City bond rating is upgraded
Oct 27, 2017 | Warwick Beacon/John Howell

City bond rating is upgraded
Posted Thursday, October 26, 2017 1:05 pm
By John Howell
Citing the city’s “very strong economy” as well as its retail base, development in City Centre Warwick, management and financial reserves, Stand & Poor’s Global Ratings has raised its long-term rating on the city ’s existing general obligation bonds from AA- to AA.
S&P has been assigned to the long-term rating to the Rhode Island Health & Education Building Corp.’s series 2017 revenue bonds issued for school improvements. The bonds total $4.46 million and are due in 2032. The improved rating is expected to result in lower interest costs on the revenue bonds.
But there’s a psychological impact to the improved rating that affirms Warwick is not only on the right track but also improving.
Predictably, Mayor Scott Avedisian was delighted with the development and in a release stated, “Standard & Poor’s upgrade of our bond rating is great news and reflects our continued efforts to ensure that our economy is growing, we employ sound budgetary practices, and that we are meeting our financial obligations. This assessment is a reflection on the hard work of our finance team, who work every day to ensure that Warwick remains in a good fiscal position for the future.”
Ward 5 Councilman and chair of the Council Finance Committee Ed Ladouceur was miffed by how he learned of the development but pleased by the news.
“It seems information is disseminated to the press before the council,” Ladouceur said. “On the face it sounds like very good news to the city. Whenever a rating improves that’s a good thing.”
Ladouceur also said he is hopeful that council efforts to examine city spending and their diligence to control costs has had a positive effect on the rating.

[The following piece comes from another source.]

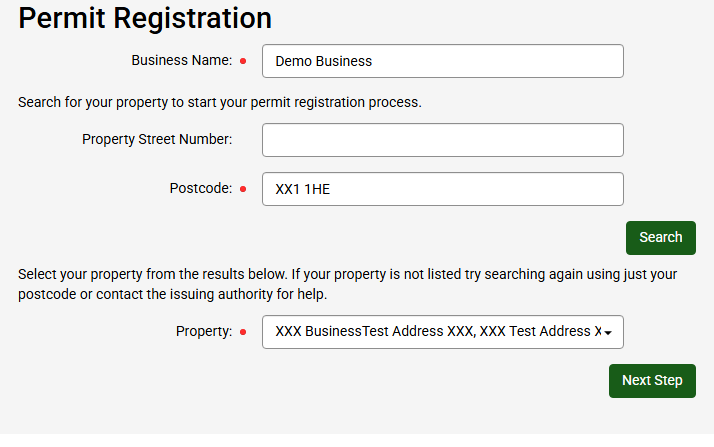Screen dimensions: 714x447
Task: Click the 'Property:' label
Action: coord(204,331)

In its summary, S&P termed the outlook for Warwick as “stable.”
“The rating change reflects Warwick’s increased budgetary flexibility, with an available fund balance in fiscal 2016 of 6.1 percent of operating expenditures and consistently balanced operating results,” the summary states.
The report calls the city’s budgetary “flexibility” as adequate with an available fund balance, or surplus, of $18.5 million in fiscal 2016.
In its analysis of Warwick’s economy, S&P said the city “continues to serve as one of the state’s leading commercial and retail centers, benefiting from close proximity to Providence, as well as being in the approximate geographic center of the state.” Green Airport is cited along with direct access to Interstates 95 and 295 as well as the Interlink and connection to rail service.
As for developments, S&P cites the re-purposing of Pontiac Mills for residential and commercial uses, construction of a 125-room Hyatt Place hotel, a new brewery as well as retail and restaurant renovations.
Concerning management, the report finds city finances as supported by “conservative budgeting practices with a history of mixed operating results, but better-than-budgeted results in positive economic cycles.”
The picture is not entirely rosy.
In its outlook, S&P says, “While we believe pension and OPEB [other post employment benefits excluding pensions] costs will likely remain a long-term credit concern, we expect the city to continue to manage these costs while maintaining stable finances and improving reserves from now on.”
S&P does not foresee a need to change the rating over the next two years.